» Texte fourni
|---|

Concernant le point de vue selon lequel toute mesure obligatoire envers les enfants serait une violence et contraire aux droits de l'enfant intégrant la prise en compte de leur opinion, rappelons que la Convention des Droits de l'Enfant a pour but de faire respecter les besoins fondamentaux des enfants qui sont essentiels et même certains vitaux pour la survie et leur développement global.

C'est d'ailleurs un grand principe de la CIDE avec aussi celui de permettre la participation de l'enfant aux décisions qui le concernant dans la prise en compte de son intérêt supérieur, le principe d'égalité des droits pour tous les enfants. De ce fait, ces droits n'ont rien à voir avec les droits en terme d'autorisation facultative selon des désirs personnels.

Le respect des besoins fondamentaux des enfants repose ainsi sur une protection et donc une responsabilité de la respecter pour les adultes, ce qui en fait une obligation ne pouvant être optionnelle.

Les choix tenant compte du ressenti de l'enfant portent plus sur des formes différentes possibles dans chaque droit fondamental mais pas sur le fond du besoin primordial dont l'enfant ne peut se passer (conditions de vie suffisantes, une famille, un accès à l'éducation, aux soins, à des loisirs…). Cela va de pair avec la responsabilité des parents et des adultes de garantir les besoins des enfants, y compris quand ces derniers n'ont pas la maturité émotionnelle et cognitive pour les percevoir et nécessitent qu'on leur dise « non » ou qu'on leur demande de respecter des règles dont ils ne perçoivent pas encore le bénéfice comme par exemple le soin du corps. La violence de l'adulte serait alors dans ce cas si cette demande est amenée avec véhémence et humiliation, plutôt qu'avec écoute, explication adaptée et bienveillance mêlée de jeu. Il ne viendrait pas à l'idée de décréter que de prendre une douche est une violence en soi ? Et pourtant, selon des contextes particuliers, cela peut être ressenti comme tel si par exemple l'enfant présente de fortes angoisses corporelles ou si la douche est donnée brusquement voire froide en punition !

|---|

(Données recueillies)
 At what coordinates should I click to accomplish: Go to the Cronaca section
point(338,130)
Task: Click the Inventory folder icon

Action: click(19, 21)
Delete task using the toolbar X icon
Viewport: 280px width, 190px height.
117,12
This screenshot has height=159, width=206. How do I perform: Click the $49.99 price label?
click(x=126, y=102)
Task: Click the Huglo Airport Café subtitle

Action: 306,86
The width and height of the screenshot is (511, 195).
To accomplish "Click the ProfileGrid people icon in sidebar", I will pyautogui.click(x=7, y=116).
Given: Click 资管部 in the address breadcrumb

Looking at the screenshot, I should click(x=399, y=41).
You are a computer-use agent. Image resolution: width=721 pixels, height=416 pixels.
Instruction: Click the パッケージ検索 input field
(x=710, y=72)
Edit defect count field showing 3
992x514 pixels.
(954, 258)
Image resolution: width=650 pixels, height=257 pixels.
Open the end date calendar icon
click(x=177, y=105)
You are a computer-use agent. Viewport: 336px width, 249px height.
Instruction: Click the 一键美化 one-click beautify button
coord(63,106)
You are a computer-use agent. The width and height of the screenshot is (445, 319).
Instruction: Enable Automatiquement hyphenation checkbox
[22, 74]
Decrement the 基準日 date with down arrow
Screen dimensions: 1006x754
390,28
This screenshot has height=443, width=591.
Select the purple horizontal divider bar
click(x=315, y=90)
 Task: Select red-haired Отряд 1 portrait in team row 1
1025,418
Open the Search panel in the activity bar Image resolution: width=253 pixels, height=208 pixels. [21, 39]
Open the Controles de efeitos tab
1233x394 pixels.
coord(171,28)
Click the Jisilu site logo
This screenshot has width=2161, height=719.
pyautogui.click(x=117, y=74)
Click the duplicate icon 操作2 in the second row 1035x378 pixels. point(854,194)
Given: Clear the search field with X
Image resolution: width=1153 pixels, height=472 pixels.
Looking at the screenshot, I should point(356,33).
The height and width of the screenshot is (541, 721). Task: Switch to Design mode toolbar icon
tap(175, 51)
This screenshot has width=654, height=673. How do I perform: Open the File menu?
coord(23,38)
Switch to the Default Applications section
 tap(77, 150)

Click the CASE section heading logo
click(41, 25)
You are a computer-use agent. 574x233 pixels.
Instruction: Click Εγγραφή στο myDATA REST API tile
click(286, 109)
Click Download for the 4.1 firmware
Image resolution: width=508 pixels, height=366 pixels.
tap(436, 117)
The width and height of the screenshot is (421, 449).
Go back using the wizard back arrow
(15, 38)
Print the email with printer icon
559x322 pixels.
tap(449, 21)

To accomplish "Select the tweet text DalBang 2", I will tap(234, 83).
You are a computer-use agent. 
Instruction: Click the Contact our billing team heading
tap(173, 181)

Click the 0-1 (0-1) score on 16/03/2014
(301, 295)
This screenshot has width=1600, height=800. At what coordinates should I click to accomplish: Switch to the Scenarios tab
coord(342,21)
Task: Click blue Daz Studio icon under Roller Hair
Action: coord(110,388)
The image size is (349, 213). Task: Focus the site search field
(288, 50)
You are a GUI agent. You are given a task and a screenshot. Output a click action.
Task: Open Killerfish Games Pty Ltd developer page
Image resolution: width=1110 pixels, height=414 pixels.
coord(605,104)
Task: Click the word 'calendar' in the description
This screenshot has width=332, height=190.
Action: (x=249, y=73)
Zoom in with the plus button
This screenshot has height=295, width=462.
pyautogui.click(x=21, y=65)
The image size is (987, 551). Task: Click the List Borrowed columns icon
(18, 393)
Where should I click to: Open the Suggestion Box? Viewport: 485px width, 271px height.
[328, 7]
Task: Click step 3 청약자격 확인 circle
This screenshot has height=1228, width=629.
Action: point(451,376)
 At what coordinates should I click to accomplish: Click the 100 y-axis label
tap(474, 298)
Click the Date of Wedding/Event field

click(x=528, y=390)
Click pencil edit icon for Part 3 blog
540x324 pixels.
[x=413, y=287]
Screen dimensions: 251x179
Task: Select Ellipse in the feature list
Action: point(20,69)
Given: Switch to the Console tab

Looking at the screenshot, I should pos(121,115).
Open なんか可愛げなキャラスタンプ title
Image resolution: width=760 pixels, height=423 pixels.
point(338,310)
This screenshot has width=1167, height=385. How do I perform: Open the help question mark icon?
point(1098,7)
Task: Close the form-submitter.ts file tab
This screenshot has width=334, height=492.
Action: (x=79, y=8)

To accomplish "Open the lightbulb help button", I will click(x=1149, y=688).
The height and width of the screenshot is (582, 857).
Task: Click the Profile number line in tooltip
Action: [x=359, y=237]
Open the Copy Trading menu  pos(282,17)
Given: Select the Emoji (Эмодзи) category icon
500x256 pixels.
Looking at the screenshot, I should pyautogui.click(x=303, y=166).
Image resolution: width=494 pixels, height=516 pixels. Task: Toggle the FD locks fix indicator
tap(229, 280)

|---|

Poursuivez le texte sur les droits de l'enfant et les mesures obligatoires, en reprenant après sa dernière phrase.

Cela ne saurait justifier d'affirmer que la douche est intrinsèquement violente, alors que c'est la manière de l'amener et les éventuels besoins particuliers de l'enfant qui peuvent en faire une violence.


Il reste à espérer que le droit des enfants d'être protégé de toute violence soit respecté en tout lieu, selon la volonté notamment de programmes internationaux intégrant la CIDE tel le plan mondial 2016/2030 de développement durable ayant pour but en cible ODD 16.2 de «mettre un terme à la maltraitance, à l’exploitation et à la traite, et à toutes les formes de violence et de torture dont sont victimes les enfants».

Le Programme INSPIRE sous la direction de l'OMS répond à cet objectif en 7 stratégies ayant fait leurs preuves pour mettre fin aux différentes violences envers les enfants dont les violences éducatives et promouvoir le bien-être, l'éducation ainsi que des relations respectueuses. Une des stratégies de INSPIRE5 vise à renforcer les normes et les valeurs appuyant des relations non violentes, tolérantes, nourrissantes, positives et respectueuses de l’égalité hommes-femmes pour tous les enfants et les adolescents. Pour y parvenir, il faut souvent modifier en profondeur des normes et des comportements sociaux et culturels profondément ancrés, et en particulier l’idée que certaines formes de violence tels les violences éducatives seraient normales. Espérons que bientôt tous les adultes et les enfants bénéficient d'informations et de telles sensibilisations à l'éducation sans violence, dans le respect des droits de l'enfant.